De spelregels die God voor de mensheid heeft bepaald, hebben te maken met wederzijdse zegening. Daarin is oog hebben voor het unieke van Israël en de blijvende bijzonder rol die het Joodse volk speelt in deze wereld, natuurlijk van groot belang. Als je dat gaat ontkennen (door te zeggen dat er sinds Christus helemaal geen sprake meer is van Joden en niet-Joden), dan kan van dit plan van God niets meer terecht komen.
Niet langer neerkijken
In Efeziërs 2 leren wij van de apostel Paulus dat juist binnen de gemeente van Jezus Christus die twee heel bepaalde groepen waar de mensheid uit bestaat, namelijk Joden en niet-Joden, één worden. Het bijzondere van de kerk, het lichaam van Christus is, dat daarbinnen Joden optrekken met heidenen en heidenen met Joden in wederzijds respect, om aan elkaar te leren en van elkaar te leren.
Joden mogen niet langer neerkijken op de heidenen die Gods onderwijzing niet hadden ontvangen en zonder God en zonder hoop in de wereld waren. In Christus zijn ook zij nu dichtbij gekomen, zijn ook zij verzoend met God en zijn ook zij bij het volk van God gaan horen.
De heidenen mogen op hun beurt niet gaan neerkijken op de Joden. Ook Joden die in Jezus zijn geloven blijven horen bij dat uitverkoren volk van God aan wie de woorden Gods zijn toevertrouwd. Heidenen moet zich bewust zijn van wat het betekent geënt te zijn op de edele olijf en dat er een wortel is die hen draagt. Zo zegt Paulus dat in Romeinen 11, waarbij hij ook aantekent: ‘Beroem u dus niet ten opzichte van de natuurlijke takken.’ De Bijbel maakt duidelijk dat gelovigen in Jezus uit de heidenen (uit de volkeren) per definitie iets krijgen met Israël. Zij zijn als geen ander uit de volkeren geroepen om aan te sluiten bij Gods plan vanaf het begin, dat de volkeren gezegend worden door Abraham te zegenen. De spelregels blijven van toepassing en christenen behoren als eersten zich aan deze spelregels te houden en te begrijpen hoe belangrijk dat is.

#### Aangeleverde gegevens:
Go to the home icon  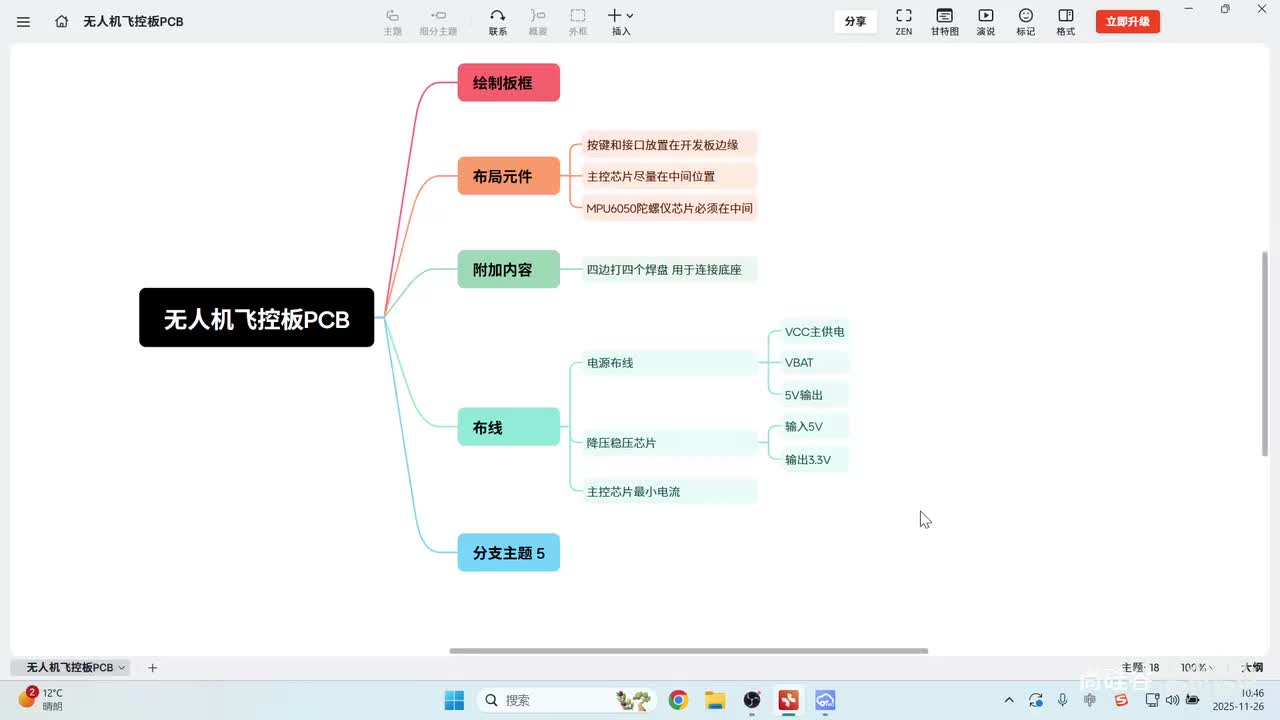(x=62, y=21)
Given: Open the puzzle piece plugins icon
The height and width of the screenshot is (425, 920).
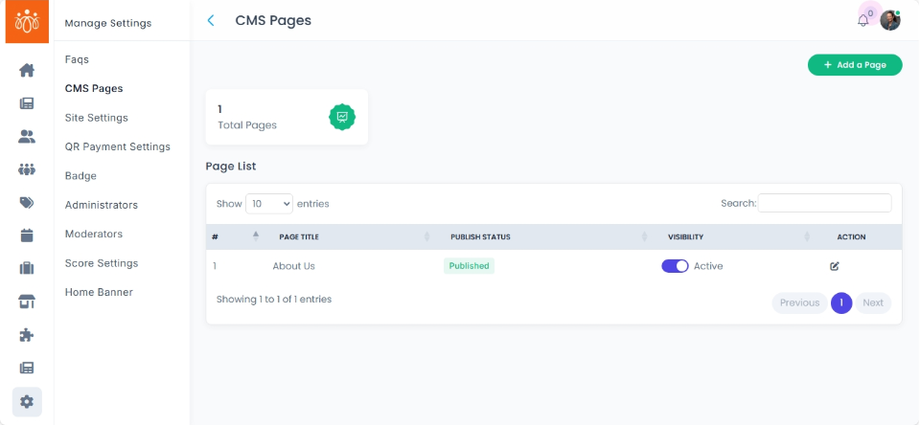Looking at the screenshot, I should (27, 335).
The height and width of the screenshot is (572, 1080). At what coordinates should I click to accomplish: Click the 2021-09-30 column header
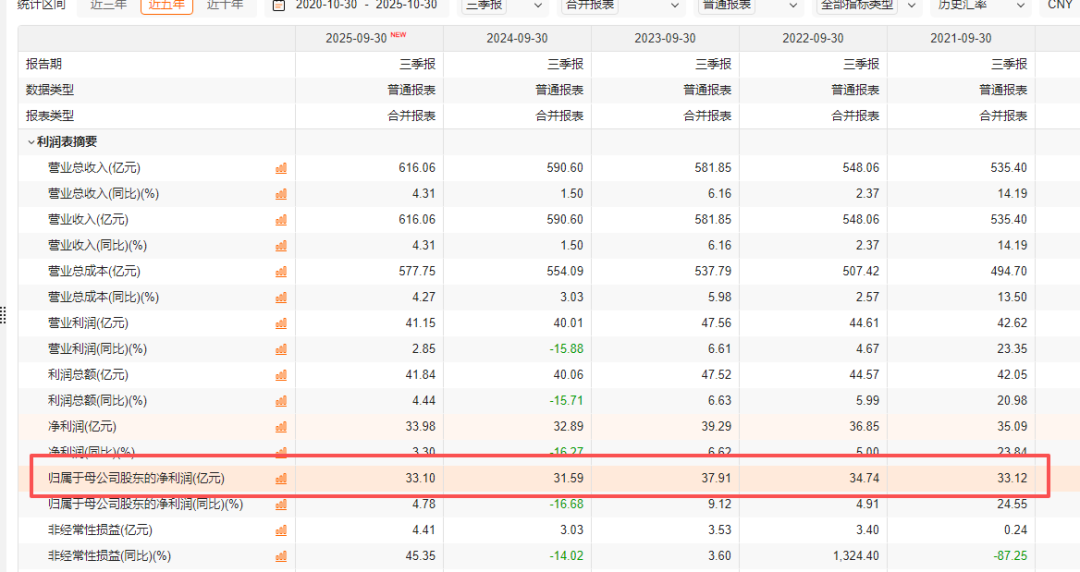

#### Opdracht:
Schrijf een stuk uit het tekstfragment woord voor woord over. Begin bij de woorden "De spelregels die" en stop na "elkaar te leren.". De gegevens staan los van het tekstfragment.

#### Antwoord:
De spelregels die God voor de mensheid heeft bepaald, hebben te maken met wederzijdse zegening. Daarin is oog hebben voor het unieke van Israël en de blijvende bijzonder rol die het Joodse volk speelt in deze wereld, natuurlijk van groot belang. Als je dat gaat ontkennen (door te zeggen dat er sinds Christus helemaal geen sprake meer is van Joden en niet-Joden), dan kan van dit plan van God niets meer terecht komen.
Niet langer neerkijken
In Efeziërs 2 leren wij van de apostel Paulus dat juist binnen de gemeente van Jezus Christus die twee heel bepaalde groepen waar de mensheid uit bestaat, namelijk Joden en niet-Joden, één worden. Het bijzondere van de kerk, het lichaam van Christus is, dat daarbinnen Joden optrekken met heidenen en heidenen met Joden in wederzijds respect, om aan elkaar te leren en van elkaar te leren.